• _Apply what you read_
1. According to the webinar summary below, about how many participants joined the discussion of the "A First Look" data?
2. Translate this sentence from the webinar summary below into Spanish: "The briefing allowed time to explore the data and to discuss how the advocates involved in the webinar can use this data to drive organizing work grounded in racial justice."
3. In the webinar summary below, why did Sankara-Jabar tell participants about the updated online portal launching in August?

• _Passage shown_
:::::

As part of the Schott Foundation’s Grassroots Education Series, we moderated a webinar on July 7, featuring our grantee partner Dignity in Schools Campaign, a national network that challenges the systemic problem of pushout in our nation’s schools and works to dismantle the school-to-prison pipeline.
During the webinar, “Beyond the First Look: Turning Local Data Into Action”, approximately 200 participants joined a discussion of the results of the U.S. Department of Education’s Office for Civil Rights 2013-2014 “A First Look” data, which surveyed all public schools and school districts in the United States. Webinar participants included Citizens for a Better Greenville (MS) Director Joyce Parker, Racial Justice NOW! (OH) Co-founder and Director Zakiya Sankara-Jabar, and Gwinnett SToPP (GA) Founder Marlyn Tillman. The briefing allowed time to explore the data and to discuss how the advocates involved in the webinar can use this data to drive organizing work grounded in racial justice.
Sankara-Jabar began the discussion by pointing out that “overall, school discipline and suspensions have decreased but racial disparity has increased, even with an overall reduction.” She listed examples of the data that proves the discipline disparity – 2.8 million students are suspended each year, 1.1 million of which are black; black boys represent 8% of all students, but 19% of students expelled. Encouraging further research into advocates’ specific school district of interest, Sankara-Jabar relayed the information that starting in August, the U.S. Department of Education will launch an updated online portal that will allow searches within the Civil Rights Data Collection (CRDC) for 2013-14 data on a specific school or district.

:::::

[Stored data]
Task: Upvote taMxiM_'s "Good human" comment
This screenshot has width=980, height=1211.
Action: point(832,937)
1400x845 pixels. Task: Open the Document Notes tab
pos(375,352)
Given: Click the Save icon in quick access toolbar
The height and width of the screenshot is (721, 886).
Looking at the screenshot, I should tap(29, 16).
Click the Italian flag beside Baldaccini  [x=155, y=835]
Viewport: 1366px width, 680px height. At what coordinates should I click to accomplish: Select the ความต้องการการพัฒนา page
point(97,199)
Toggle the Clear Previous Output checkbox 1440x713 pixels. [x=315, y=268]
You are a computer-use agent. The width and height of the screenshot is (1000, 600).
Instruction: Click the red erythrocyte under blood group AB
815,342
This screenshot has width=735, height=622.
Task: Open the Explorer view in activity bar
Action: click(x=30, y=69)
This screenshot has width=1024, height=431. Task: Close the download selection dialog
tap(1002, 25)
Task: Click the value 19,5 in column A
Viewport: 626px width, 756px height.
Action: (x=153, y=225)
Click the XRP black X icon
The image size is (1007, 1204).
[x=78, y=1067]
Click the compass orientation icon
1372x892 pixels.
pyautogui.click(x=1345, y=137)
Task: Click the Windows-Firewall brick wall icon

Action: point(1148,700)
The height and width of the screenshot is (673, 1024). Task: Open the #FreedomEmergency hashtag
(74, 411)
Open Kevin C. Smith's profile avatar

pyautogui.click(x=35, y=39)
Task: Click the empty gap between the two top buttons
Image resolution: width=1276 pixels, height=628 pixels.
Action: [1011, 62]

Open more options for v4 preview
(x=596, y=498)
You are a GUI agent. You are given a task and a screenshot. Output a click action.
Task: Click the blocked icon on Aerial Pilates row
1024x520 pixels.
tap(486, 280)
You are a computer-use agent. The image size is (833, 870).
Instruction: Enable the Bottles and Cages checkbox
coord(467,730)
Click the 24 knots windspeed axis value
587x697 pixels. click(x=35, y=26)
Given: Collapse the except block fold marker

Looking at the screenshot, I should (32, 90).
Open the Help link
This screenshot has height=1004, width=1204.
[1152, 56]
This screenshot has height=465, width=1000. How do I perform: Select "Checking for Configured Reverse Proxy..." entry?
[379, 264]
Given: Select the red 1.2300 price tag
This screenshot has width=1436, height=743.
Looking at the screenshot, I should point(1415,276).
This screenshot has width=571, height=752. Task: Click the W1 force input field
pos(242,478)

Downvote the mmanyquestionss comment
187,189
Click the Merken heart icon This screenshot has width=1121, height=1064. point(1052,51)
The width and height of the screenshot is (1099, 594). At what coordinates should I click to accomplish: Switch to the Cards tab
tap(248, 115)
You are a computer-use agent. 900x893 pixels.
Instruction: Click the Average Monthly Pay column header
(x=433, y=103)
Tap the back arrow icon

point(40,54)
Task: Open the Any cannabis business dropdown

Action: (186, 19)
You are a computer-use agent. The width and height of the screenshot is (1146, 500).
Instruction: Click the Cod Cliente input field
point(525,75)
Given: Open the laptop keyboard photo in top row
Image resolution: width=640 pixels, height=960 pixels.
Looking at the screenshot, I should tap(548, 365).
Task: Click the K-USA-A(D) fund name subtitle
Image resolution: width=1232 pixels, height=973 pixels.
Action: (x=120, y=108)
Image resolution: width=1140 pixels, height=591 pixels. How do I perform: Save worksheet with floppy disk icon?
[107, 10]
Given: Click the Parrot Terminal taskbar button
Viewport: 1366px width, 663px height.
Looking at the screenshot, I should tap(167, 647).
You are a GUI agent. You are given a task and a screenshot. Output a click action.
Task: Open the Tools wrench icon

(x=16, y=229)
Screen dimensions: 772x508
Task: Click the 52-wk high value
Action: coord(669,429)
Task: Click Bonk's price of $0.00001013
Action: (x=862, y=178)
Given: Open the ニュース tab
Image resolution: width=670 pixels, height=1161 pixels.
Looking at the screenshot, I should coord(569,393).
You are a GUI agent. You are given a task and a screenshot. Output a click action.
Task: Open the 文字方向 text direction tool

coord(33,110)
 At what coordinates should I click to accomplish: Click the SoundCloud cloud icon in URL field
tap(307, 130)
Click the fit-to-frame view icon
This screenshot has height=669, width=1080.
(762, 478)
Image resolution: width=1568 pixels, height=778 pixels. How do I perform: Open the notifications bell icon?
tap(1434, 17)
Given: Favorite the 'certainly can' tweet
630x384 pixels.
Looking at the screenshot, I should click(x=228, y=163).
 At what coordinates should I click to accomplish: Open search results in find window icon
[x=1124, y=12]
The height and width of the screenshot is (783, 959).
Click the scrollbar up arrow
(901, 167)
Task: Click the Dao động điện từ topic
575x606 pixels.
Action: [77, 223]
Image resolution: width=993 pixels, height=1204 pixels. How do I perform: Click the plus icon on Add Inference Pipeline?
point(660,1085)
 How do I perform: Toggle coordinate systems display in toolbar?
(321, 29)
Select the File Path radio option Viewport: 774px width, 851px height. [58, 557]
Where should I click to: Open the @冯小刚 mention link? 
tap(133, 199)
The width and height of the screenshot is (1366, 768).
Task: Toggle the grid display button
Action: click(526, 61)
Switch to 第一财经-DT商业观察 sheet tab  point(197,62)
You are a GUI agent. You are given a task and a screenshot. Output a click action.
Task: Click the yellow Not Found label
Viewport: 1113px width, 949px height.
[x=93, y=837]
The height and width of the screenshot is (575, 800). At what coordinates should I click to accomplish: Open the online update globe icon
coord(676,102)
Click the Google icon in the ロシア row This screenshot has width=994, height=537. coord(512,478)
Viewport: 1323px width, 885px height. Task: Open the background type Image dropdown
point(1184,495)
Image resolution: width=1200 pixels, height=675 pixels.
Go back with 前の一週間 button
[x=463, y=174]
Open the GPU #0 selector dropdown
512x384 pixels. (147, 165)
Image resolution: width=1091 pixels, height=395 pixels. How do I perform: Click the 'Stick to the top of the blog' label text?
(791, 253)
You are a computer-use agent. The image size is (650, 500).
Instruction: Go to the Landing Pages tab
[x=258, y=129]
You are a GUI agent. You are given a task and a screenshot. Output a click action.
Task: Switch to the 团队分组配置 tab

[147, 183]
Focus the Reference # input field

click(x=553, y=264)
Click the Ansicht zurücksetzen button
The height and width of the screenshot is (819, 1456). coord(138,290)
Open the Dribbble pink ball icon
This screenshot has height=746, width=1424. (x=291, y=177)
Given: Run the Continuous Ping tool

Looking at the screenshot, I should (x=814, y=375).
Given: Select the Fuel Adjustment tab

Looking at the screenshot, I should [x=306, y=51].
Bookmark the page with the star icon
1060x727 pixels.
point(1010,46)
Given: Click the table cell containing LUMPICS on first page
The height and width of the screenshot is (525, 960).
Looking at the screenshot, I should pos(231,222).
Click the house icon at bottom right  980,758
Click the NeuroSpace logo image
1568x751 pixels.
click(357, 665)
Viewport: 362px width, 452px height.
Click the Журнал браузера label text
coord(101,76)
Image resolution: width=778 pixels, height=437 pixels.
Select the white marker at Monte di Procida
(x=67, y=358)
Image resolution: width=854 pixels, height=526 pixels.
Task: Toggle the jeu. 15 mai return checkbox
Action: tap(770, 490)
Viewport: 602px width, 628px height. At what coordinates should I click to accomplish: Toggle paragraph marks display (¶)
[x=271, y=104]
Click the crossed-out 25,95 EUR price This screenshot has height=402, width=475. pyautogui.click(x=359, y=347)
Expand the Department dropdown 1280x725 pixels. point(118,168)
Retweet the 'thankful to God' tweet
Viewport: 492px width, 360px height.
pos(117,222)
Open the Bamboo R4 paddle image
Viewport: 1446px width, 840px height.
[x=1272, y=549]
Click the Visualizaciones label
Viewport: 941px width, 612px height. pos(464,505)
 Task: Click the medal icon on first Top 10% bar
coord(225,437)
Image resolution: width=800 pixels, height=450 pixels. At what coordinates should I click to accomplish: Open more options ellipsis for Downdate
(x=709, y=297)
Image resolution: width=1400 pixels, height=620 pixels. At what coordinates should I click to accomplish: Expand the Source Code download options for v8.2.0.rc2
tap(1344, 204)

:::::

• _Task-by-task outputs_
1. Approximately 200 participants.

2. La sesión informativa dio tiempo para explorar los datos y para debatir cómo los defensores que participaron en el seminario web pueden usar estos datos para impulsar un trabajo de organización basado en la justicia racial.

3. She was encouraging advocates to research their own school districts of interest. The portal will let them search the Civil Rights Data Collection for 2013-14 data on a specific school or district.